John Bouk, whose son is a police officer, believes more people need to show support for law enforcement, and he's leading by example. Photo by Susan Shinn, for the Salisbury Post

John Bouk, whose son is a police officer, believes more people need to show support for law enforcement, and he’s leading by example. Photo by Susan Shinn, for the Salisbury Post

By Susan Shinn

For The Salisbury Post

One man. One poster. Ninety-five lives.

If you know John Bouk, you know he is passionate about a lot of things. One thing he’s especially passionate about these days is his support for law enforcement. Son Adam is employed by the Salisbury Police Department, and Bouk has been deeply affected by the fact that nationwide this year, some 95 officers have died in the line of duty.

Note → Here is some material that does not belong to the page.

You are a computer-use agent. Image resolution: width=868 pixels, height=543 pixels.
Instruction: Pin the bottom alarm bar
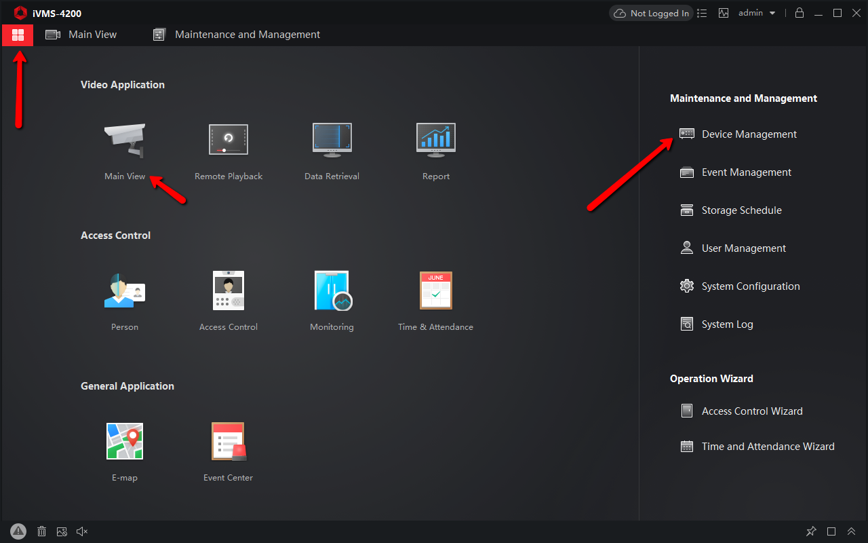pos(811,531)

“I’m just sick and tired of all this stuff on TV,” John says.

He decided to do something about it.

On his lunch break each day from the J.F. Hurley Family Y, where he is property manager, John takes a simple, hand-lettered poster and stands at the square.

In large, black letters, he’s written “A Cop’s Life Matters!” He holds it up while the noon-day traffic whizzes by.

So far, he says, the response has been positive. So far, he’s a one-man show. But that’s fine by him. For years, John has been president of Godstock, a local grassroots organization that assists families of critically ill children.

He says his wife, Louise, would be with him, were she not experiencing recent back woes.

So he stands, alone, at the square, or down in front of the courthouse. The law enforcement officers who work there came to the front door last week, smiling and waving and giving him thumbs-up.

He says drivers toot their horns and throw up their hands to wave at him. He says he wouldn’t mind some company.

Someone asked if it were OK to take his picture and post it on Facebook. He said that’d be fine.

“I don’t own a computer,” he says, “but apparently, that Facebook is a big deal.”

John says he can’t understand the people who’ve seemingly been in favor of the recent killings of police officers. He was especially troubled about the sheriff’s deputy in Texas who was gunned down while pumping gas.

“God help somebody who did that to my son,” he says. “I don’t understand any of it. It’s beyond me. I’m just tired of people sitting back and doing nothing.”

John acknowledges that yes, there are bad cops. But there are bad people in all professions.

“The majority of cops are good people,” he says.

The rash of recent shootings in Salisbury is also understandably troubling to him.

“I’ve always been concerned about my son,” he says, “but now even more so.”

John says there seems to be more concern about how “thugs” are treated.

“And I want you to use that word,” he says. “By God, people don’t care about how cops are being treated.”

Because his son is a police officer, he’s gotten to know other officers in the department.

“My son has a cookout every Fourth of July,” John says, “and I get to meet the officers and their families.”

He hears their stories, and he worries.

That’s why you’ll see him standing at the square, or in front of the courthouse with his simple, hand-lettered poster.

One man. One sign. Ninety-five lives.


Freelance writer Susan Shinn lives in Salisbury.